**ASSIGNED TASK:**
Every entry must be given again exactly. Include no pictures.

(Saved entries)

/---

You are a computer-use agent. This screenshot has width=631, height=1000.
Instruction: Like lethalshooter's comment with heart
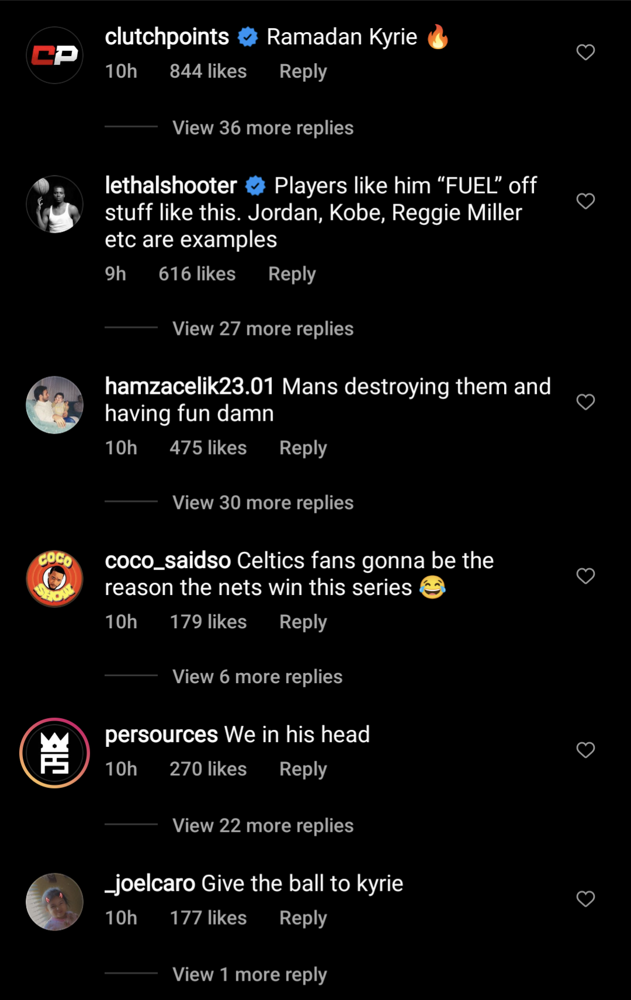(585, 201)
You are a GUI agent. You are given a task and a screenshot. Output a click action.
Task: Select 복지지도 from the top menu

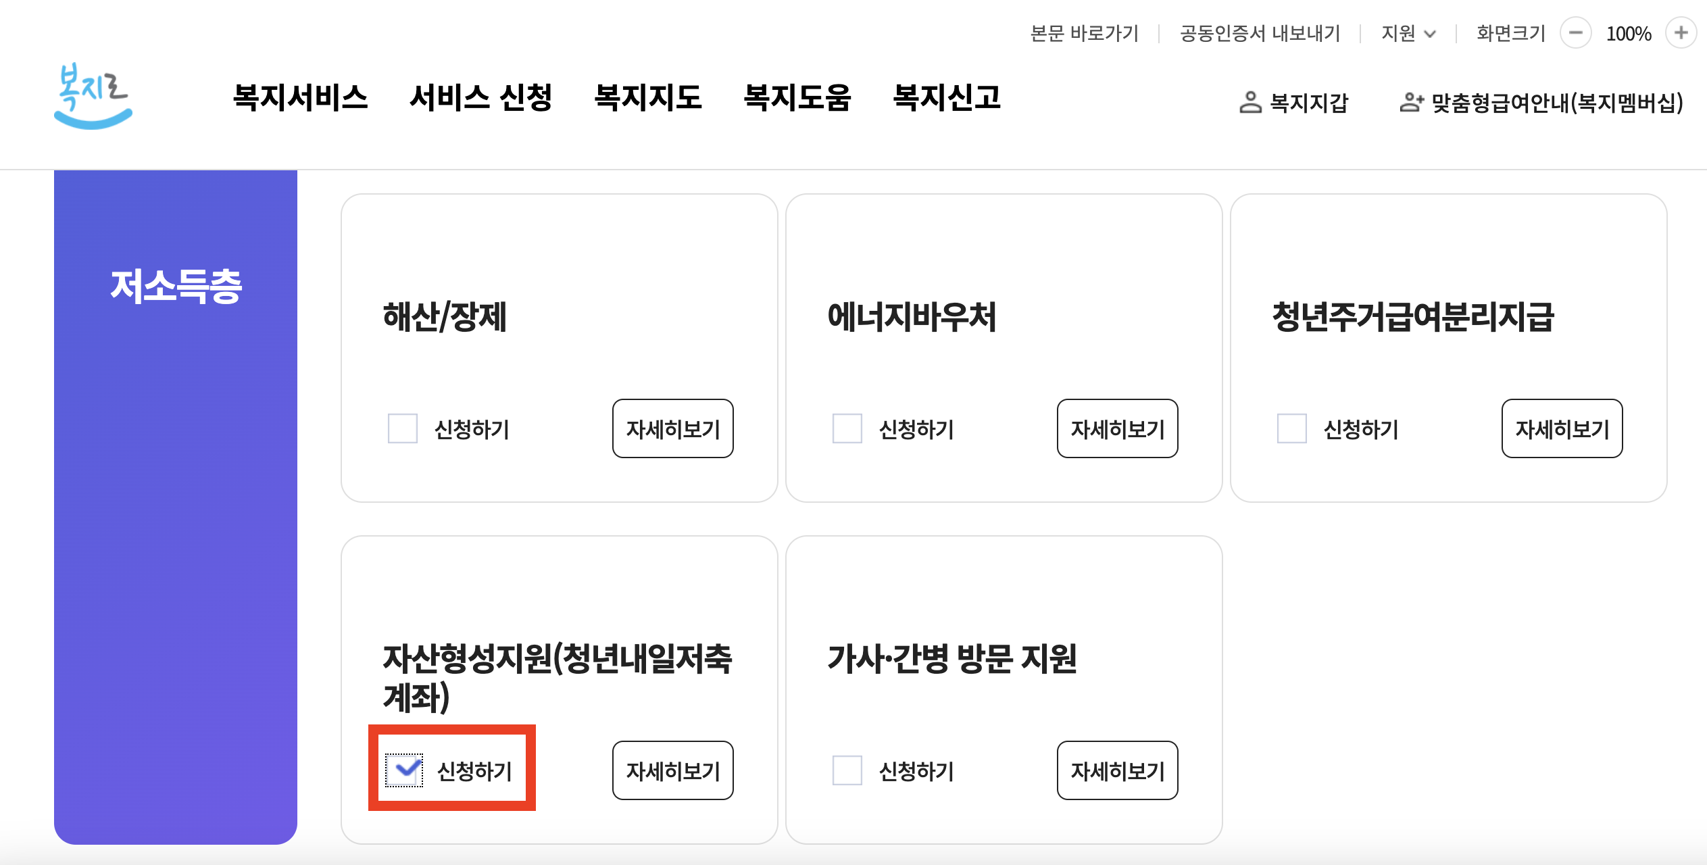[x=649, y=98]
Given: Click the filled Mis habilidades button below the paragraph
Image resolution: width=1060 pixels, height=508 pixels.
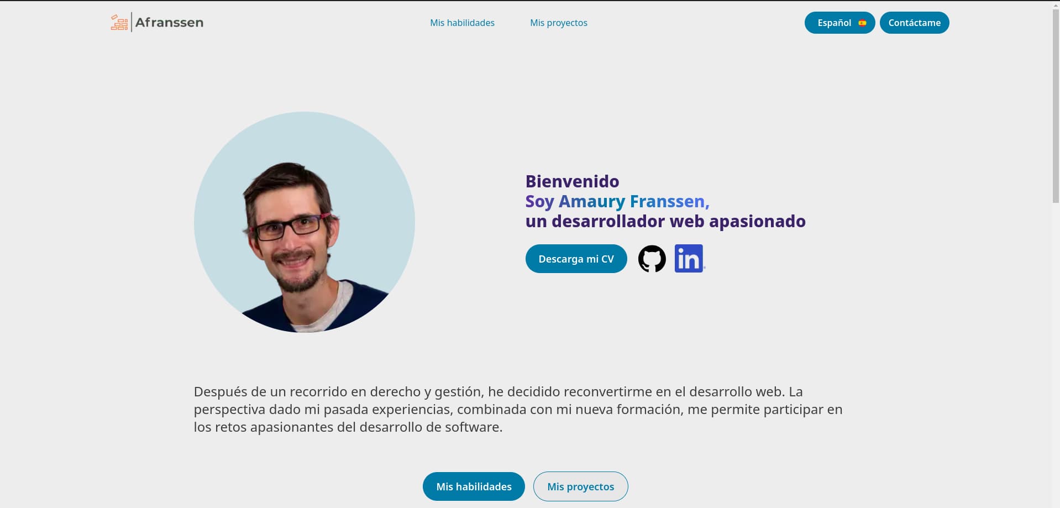Looking at the screenshot, I should (x=474, y=486).
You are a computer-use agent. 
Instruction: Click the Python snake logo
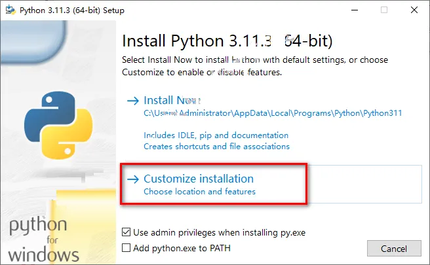(x=58, y=125)
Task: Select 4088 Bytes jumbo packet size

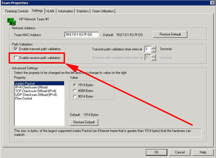Action: (x=75, y=91)
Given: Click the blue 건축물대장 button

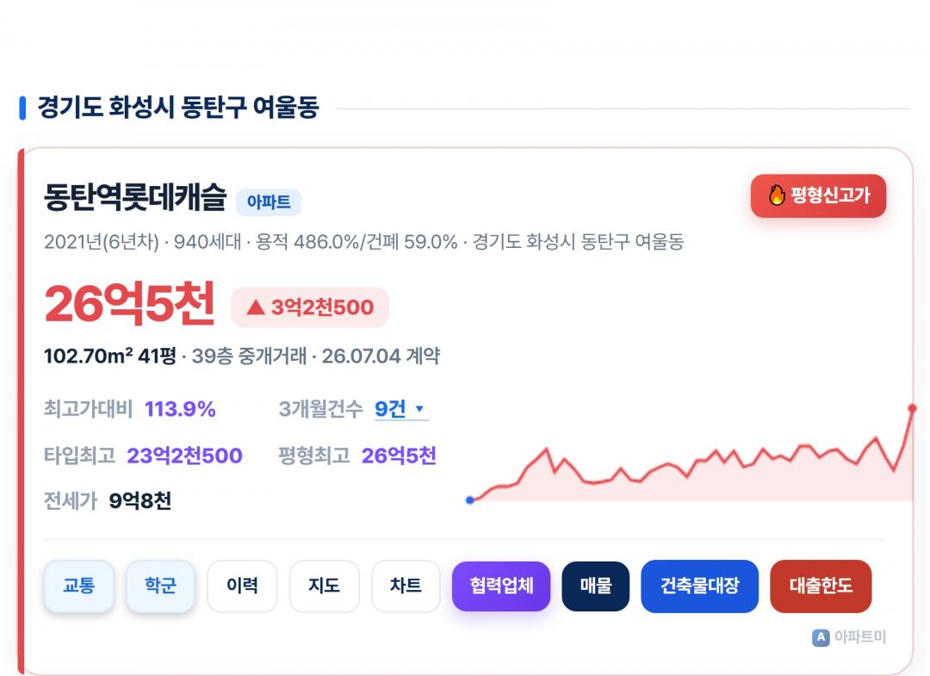Looking at the screenshot, I should pyautogui.click(x=700, y=586).
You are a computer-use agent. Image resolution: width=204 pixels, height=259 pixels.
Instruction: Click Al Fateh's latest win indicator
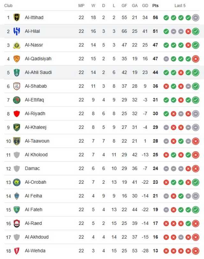pyautogui.click(x=196, y=210)
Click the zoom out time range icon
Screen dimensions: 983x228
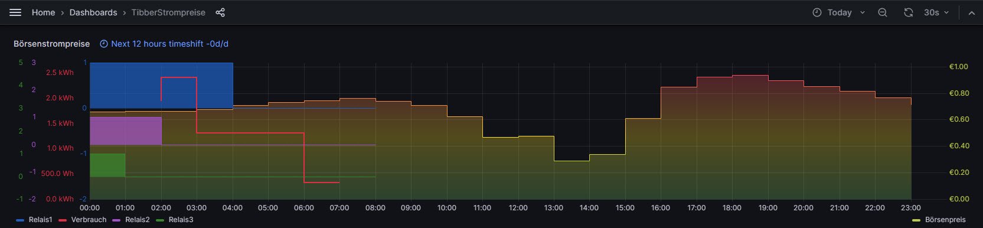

\---

**PROBLEM SOLUTION:**
You are a computer-use agent. This screenshot has width=631, height=1000.
Instruction: Like lethalshooter's comment with heart
(585, 201)
You are a GUI agent. You are given a task and a screenshot. Output a click action.
Task: Select 복지지도 from the top menu

[x=649, y=98]
Given: Click the filled Mis habilidades button below the paragraph
Image resolution: width=1060 pixels, height=508 pixels.
Looking at the screenshot, I should (x=474, y=486).
You are a computer-use agent. 
Instruction: Click the Python snake logo
(x=58, y=125)
Task: Select 4088 Bytes jumbo packet size

Action: (x=75, y=91)
Given: Click the blue 건축물대장 button

Looking at the screenshot, I should pyautogui.click(x=700, y=586).
You are a computer-use agent. Image resolution: width=204 pixels, height=259 pixels.
Instruction: Click Al Fateh's latest win indicator
pyautogui.click(x=196, y=210)
Click the zoom out time range icon
Screen dimensions: 983x228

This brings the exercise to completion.